Severe Repression Against Civil Society in El Salvador: A Wake-Up Call to the International Community

by | Jun 7, 2025 | News | 0 comments

In recent weeks, El Salvador has experienced a troubling surge in repression targeting non-governmental organizations (NGOs), human rights defenders, and community leaders. Both national and international voices are raising alarms about a systematic pattern of criminalization that threatens not only democracy but also the dignity and safety of the most vulnerable populations.

An Authoritarian Shift Against Civil Society

Under the government of President Nayib Bukele, El Salvador has taken an increasingly authoritarian turn. Within this context, civil society organizations that defend human rights, serve the poor, promote social justice, or simply provide humanitarian aid have become targets of institutional attacks and public defamation.

Recent cases are deeply concerning: the arbitrary detention of Ruth Eleonora López, a lawyer and activist with the human rights organization Cristosal; the arrest of attorney and human rights defender Alejandro Henríquez; and the criminalization of evangelical pastor Ángel Pérez, who works with impoverished communities. These actions violate fundamental rights and send a chilling message to the entire civil society sector.

The Foreign Agents Law: A Tool for Silencing

At the heart of this institutional crackdown is the approval of the Foreign Agents Law, which requires all organizations receiving international funding to register as “foreign agents,” imposes a 30% tax on donations, and establishes harsh penalties for non-compliance. Laws like this have been used in other authoritarian regimes—such as Russia and Nicaragua—to shut down NGOs, control the press, and suppress dissent.

Although many NGOs in El Salvador are already legally registered and audited, this new law is widely seen as a deliberate attempt to financially strangle organizations working in defense of human rights and to label those collaborating with international or church-based agencies as enemies of the state.

99 Organizations Raise Their Voice

In response to this worsening situation, 99 social, religious, and humanitarian organizations have issued a joint statement expressing their deep concern over the climate of repression. They denounce the situation with these powerful words:

“The criminalization and repression of non-governmental organizations that work for human rights, justice, and peace is a sign of intolerance toward democratic plurality.”

The signatories emphasize that many of these organizations “accompany impoverished communities, victims of violence, forced displacement, or land dispossession,” and that their only mission is to promote justice and the common good. They warn that government-led stigmatization “puts hundreds of human rights defenders, social workers, and entire communities at risk.”

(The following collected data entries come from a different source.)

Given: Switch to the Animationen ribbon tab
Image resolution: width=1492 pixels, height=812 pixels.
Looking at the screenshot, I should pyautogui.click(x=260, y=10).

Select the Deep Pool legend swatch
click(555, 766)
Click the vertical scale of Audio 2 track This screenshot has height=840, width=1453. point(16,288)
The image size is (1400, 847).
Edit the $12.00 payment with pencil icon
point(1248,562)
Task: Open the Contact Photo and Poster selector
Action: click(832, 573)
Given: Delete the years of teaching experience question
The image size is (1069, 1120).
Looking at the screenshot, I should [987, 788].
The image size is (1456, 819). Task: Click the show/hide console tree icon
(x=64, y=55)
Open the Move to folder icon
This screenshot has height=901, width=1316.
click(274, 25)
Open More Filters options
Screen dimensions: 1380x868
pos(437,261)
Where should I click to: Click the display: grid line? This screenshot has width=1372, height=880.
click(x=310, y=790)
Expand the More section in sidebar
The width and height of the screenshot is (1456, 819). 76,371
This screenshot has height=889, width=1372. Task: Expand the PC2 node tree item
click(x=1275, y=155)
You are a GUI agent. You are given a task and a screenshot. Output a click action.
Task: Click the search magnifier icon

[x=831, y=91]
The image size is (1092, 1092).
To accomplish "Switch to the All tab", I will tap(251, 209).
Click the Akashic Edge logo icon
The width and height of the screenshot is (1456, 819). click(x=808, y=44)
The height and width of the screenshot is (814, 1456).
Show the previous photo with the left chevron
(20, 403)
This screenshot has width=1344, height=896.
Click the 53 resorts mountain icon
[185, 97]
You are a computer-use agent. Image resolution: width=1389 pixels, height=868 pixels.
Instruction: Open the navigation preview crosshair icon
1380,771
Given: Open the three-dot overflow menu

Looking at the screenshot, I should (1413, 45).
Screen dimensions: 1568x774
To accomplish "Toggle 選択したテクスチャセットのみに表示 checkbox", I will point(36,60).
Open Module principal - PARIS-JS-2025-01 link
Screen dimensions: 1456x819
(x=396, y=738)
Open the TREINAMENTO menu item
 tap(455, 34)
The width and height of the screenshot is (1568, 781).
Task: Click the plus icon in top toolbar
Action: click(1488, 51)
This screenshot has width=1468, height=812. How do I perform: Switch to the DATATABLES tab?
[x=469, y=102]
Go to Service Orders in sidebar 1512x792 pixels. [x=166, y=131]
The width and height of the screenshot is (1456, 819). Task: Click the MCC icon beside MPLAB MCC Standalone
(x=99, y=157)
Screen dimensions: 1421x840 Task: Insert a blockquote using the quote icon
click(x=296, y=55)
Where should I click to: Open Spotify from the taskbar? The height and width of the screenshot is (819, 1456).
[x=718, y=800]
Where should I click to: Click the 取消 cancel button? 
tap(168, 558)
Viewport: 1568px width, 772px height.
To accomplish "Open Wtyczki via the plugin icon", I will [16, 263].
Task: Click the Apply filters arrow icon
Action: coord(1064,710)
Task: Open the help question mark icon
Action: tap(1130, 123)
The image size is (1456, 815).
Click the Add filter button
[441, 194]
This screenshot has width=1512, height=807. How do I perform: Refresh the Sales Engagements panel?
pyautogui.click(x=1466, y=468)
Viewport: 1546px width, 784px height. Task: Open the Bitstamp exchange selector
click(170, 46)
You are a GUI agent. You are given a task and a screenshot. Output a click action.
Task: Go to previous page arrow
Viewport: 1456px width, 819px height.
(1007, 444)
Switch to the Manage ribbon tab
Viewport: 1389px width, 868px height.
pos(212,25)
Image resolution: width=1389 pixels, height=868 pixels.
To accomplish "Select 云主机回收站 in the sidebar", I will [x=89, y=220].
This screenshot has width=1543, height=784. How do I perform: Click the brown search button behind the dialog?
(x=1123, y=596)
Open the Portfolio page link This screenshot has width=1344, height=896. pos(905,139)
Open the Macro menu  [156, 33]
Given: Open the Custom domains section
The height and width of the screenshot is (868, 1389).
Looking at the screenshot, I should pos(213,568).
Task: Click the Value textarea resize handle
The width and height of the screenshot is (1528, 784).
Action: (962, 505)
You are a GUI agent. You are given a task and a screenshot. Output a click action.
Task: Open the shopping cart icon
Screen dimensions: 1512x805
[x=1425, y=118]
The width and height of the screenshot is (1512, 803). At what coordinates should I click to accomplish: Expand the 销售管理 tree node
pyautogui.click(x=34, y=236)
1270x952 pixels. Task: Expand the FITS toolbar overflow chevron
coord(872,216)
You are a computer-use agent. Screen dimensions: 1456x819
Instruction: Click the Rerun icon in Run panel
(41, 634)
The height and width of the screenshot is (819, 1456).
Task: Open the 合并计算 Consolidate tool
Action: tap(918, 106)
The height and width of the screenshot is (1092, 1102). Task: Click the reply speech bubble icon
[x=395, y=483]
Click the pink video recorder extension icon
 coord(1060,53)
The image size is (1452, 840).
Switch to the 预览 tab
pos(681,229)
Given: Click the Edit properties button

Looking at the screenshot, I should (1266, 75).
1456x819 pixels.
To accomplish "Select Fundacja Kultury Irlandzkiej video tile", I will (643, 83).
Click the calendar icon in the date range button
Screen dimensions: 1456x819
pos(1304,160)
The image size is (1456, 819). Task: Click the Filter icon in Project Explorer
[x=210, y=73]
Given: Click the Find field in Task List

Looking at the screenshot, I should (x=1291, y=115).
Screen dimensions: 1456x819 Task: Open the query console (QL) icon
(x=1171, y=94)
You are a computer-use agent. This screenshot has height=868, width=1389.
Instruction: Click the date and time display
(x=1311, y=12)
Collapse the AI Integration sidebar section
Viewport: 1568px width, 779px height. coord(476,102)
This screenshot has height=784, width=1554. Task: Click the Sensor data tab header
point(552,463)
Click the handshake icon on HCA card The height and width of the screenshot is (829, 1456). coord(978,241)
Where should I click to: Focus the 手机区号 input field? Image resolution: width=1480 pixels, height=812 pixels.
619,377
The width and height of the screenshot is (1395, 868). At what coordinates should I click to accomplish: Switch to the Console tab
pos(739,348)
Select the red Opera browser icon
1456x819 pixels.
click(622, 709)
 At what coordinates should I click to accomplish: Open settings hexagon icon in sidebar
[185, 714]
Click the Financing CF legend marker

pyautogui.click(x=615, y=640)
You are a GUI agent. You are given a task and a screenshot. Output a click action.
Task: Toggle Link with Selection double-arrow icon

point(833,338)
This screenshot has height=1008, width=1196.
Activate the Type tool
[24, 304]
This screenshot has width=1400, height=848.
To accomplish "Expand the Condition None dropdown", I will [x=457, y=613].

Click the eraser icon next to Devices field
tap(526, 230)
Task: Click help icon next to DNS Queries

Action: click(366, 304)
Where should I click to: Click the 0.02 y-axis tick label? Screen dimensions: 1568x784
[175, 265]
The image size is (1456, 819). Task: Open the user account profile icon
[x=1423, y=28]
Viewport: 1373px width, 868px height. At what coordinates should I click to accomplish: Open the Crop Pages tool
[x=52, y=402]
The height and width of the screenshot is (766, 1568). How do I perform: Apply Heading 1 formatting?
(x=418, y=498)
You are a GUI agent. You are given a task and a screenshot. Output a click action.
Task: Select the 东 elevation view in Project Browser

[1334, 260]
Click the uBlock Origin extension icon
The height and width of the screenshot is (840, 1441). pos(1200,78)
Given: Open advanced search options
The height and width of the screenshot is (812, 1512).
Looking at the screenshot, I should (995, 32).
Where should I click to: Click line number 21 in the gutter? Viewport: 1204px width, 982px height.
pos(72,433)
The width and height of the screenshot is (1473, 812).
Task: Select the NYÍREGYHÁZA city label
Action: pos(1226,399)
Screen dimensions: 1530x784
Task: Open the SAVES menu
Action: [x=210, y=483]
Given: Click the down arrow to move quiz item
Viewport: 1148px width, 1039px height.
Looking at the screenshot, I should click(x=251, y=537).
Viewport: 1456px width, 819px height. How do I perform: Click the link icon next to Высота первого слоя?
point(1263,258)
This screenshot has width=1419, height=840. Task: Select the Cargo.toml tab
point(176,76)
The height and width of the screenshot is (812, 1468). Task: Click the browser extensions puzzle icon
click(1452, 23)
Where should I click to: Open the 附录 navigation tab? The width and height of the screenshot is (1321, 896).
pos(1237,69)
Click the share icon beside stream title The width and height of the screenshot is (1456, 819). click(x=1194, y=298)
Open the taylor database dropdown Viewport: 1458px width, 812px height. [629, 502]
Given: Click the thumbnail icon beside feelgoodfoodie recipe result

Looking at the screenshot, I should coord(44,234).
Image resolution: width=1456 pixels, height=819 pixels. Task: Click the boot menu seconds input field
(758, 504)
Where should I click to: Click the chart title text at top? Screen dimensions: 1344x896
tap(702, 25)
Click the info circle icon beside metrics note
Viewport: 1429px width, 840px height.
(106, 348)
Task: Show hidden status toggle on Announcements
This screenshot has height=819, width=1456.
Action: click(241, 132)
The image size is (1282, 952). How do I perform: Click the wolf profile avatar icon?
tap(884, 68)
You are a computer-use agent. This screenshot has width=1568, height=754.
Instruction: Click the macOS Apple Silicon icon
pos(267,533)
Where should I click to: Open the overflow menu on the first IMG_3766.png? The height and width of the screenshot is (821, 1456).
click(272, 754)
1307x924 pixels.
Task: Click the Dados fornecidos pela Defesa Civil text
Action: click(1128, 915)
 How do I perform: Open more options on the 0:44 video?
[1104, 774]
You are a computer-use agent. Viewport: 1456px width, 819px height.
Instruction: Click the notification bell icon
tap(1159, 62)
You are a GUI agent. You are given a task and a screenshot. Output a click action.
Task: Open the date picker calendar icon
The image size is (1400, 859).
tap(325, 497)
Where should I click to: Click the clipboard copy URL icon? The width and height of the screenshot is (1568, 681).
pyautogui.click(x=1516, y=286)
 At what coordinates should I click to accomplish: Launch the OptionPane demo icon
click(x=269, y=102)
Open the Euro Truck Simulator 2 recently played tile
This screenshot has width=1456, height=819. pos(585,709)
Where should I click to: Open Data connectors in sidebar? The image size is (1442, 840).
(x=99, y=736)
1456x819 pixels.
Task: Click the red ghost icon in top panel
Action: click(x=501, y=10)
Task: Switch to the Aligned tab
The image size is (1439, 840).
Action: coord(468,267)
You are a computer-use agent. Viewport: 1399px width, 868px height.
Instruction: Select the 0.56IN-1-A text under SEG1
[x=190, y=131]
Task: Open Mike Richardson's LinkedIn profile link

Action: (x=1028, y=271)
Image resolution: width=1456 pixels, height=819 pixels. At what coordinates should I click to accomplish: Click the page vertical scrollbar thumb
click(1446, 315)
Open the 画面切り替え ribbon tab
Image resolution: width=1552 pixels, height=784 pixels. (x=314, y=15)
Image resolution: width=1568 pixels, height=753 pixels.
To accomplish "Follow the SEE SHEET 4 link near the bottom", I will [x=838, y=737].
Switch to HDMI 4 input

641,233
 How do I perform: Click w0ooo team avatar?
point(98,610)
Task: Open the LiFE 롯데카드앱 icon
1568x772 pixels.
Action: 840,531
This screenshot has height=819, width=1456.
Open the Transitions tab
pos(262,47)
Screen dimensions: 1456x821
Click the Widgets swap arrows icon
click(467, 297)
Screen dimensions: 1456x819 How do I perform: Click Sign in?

The statement concludes with a firm call to action:

“We reaffirm our commitment to the Salvadoran people, especially the most excluded communities, and we demand respect for the right to defend rights, for freedom of expression, and for freedom of association.”

A Call to Defend Human Dignity and Solidarity

As people of faith, conscience, and justice, we cannot remain silent. When those who stand with the poor are persecuted, the very heart of the Gospel is under attack—the Gospel that calls us to be on the side of the oppressed, the excluded, the hungry, and the voiceless.

Now more than ever, it is urgent to speak out in defense of all social, Christian, and community-based organizations that—often under difficult circumstances—work to alleviate and reverse the suffering of the poor. Solidarity must not be criminalized. Justice must not be silenced.

To defend the dignity of the poor is to defend the hope of all humanity.